Government initiatives and private sector investment are also fueling hospitality expansion, with boutique hotels and luxury resorts opening in Aqaba, Amman, and around the Dead Sea. Infrastructure improvements—including road upgrades and ongoing airport expansion projects—are enhancing the visitor experience.
Strategic Air Connectivity and Digital Promotion
Royal Jordanian and budget airlines have expanded their routes in 2025, connecting Jordan with new cities in Asia and Europe. These connections, alongside visa-on-arrival and e-visa facilitation for many nationalities, are key to the destination’s accessibility.
The Jordan Tourism Board’s aggressive digital campaigns have also paid off. Social media collaborations with travel influencers and the use of immersive video content have helped reposition Jordan as a top-tier experiential travel destination for millennials and Gen Z travelers.

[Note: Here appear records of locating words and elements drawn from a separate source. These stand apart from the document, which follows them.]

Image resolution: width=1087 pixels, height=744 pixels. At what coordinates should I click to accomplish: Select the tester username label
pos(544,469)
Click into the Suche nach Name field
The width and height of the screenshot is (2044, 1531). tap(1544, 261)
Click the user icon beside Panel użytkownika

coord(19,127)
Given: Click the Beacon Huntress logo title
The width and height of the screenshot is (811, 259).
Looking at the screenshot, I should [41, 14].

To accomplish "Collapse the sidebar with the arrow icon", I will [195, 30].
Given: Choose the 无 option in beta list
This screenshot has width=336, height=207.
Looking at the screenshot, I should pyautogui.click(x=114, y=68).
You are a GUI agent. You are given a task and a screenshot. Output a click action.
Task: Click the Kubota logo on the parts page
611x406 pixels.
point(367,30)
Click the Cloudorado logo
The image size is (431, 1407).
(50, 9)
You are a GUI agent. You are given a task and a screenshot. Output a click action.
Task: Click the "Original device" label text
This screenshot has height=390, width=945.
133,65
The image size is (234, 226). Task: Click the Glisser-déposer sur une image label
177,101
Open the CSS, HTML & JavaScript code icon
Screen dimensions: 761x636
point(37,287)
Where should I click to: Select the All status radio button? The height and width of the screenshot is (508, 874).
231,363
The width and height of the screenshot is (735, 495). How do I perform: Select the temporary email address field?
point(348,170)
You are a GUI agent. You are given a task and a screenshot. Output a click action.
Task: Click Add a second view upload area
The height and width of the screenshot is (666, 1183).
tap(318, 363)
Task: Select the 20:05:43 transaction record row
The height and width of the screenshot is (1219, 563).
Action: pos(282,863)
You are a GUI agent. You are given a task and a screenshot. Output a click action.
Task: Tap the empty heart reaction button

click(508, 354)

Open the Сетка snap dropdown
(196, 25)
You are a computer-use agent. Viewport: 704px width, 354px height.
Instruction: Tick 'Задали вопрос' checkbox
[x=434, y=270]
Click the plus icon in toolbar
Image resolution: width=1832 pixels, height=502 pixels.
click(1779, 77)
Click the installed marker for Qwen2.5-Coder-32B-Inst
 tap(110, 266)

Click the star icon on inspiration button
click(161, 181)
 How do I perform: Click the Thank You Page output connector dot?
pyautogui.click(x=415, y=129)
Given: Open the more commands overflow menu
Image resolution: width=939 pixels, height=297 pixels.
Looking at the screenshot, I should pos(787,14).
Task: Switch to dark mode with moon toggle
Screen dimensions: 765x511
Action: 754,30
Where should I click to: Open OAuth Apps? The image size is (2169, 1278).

Outlook: Strong Finish Expected for 2025
Jordan’s tourism authorities are optimistic that the country will surpass its full-year tourism revenue targets. Continued efforts to tap into emerging source markets like Brazil, Indonesia, and Vietnam are underway, while religious tourism linked to the Holy Land and Islamic heritage trails remains a core focus.
With more than $3.7 billion earned in the first six months, and ongoing global interest in heritage-rich travel, Jordan is expected to maintain its upward trajectory into the second half of 2025—proving once again that it is one of the most resilient and compelling destinations in the Middle East.